Physical specifications
The card's physical presence was a deliberate design choice. At 300g, it is closer to cardboard than paper — noticeably heavier than a standard flyer. The square format (18×18cm) is unusual for letterbox post, which is almost always A5 or DL. Both characteristics are designed to differentiate it from junk mail at the moment of sorting.
Front side
The front carries minimal information:
- Brand name — "Everyday Living Interiors" in large Gloock serif, dominating the card
- Personal name — "by Sara de Abreu" positioned beneath
- Contact cluster — bottom-left: labels for 'me', 'social', 'email', 'web' with the email address sara@everydaylivinginteriors.com
- Location signal — bottom-right: "Holland-Park · Diemen" with Diemen in bold
Design intent: The front says who and where — nothing else. No images, no tagline, no description of services. The minimalism is the message: confidence, restraint, premium quality. The local signal ("Holland-Park · Diemen") anchors it to the recipient's neighbourhood.
Back side
The back carries two elements:
- Tagline — "Flexible interior design services for real homes and real budgets." in Gloock serif
- QR code — centred below, linking to the ELI website
Design intent: One line to communicate the service category, positioning, and accessibility. "Real homes and real budgets" is doing the heavy lifting — it attempts to break the exclusion barrier that "interior design" creates for renters, lower-income residents, and people who have never considered the category.

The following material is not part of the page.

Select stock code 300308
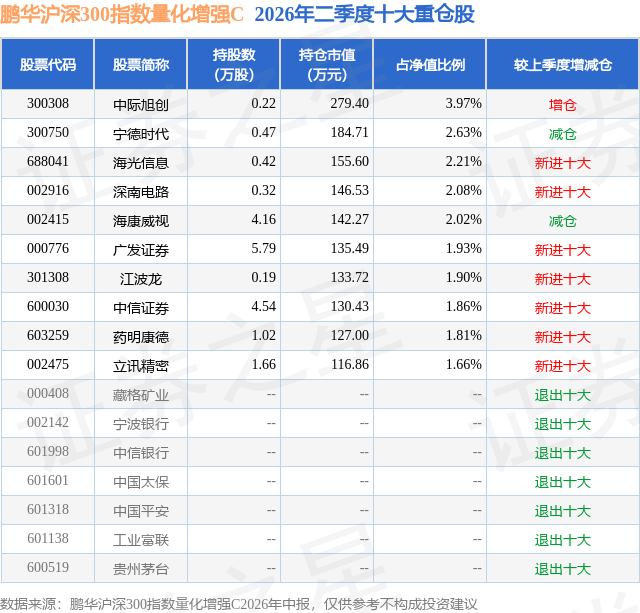48,104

The QR code is the sole call-to-action.
What the research found
The card was evaluated by six Holland Park residents in synthetic interviews. Key findings about the artefact itself:
- The stock saved it — 6/6 personas kept the card past the initial letterbox sort. The 300g weight was the primary reason: it didn't feel like junk mail.
- The minimalism polarised — Design-aware residents read it as confidence; others read it as emptiness or insufficient information.
- "Holland-Park · Diemen" split the audience — For newer residents, it was a trust signal ("She's here?"). For long-term Diemen-Zuid residents, "Holland-Park" felt like a developer's marketing label, not their neighbourhood.
- The QR code was a dead end for half the personas — Older residents and those unfamiliar with QR codes wanted a printed URL.
- The missing price was the biggest barrier — Every persona assumed interior design would be expensive. Adding "from €80" was the single most recommended change.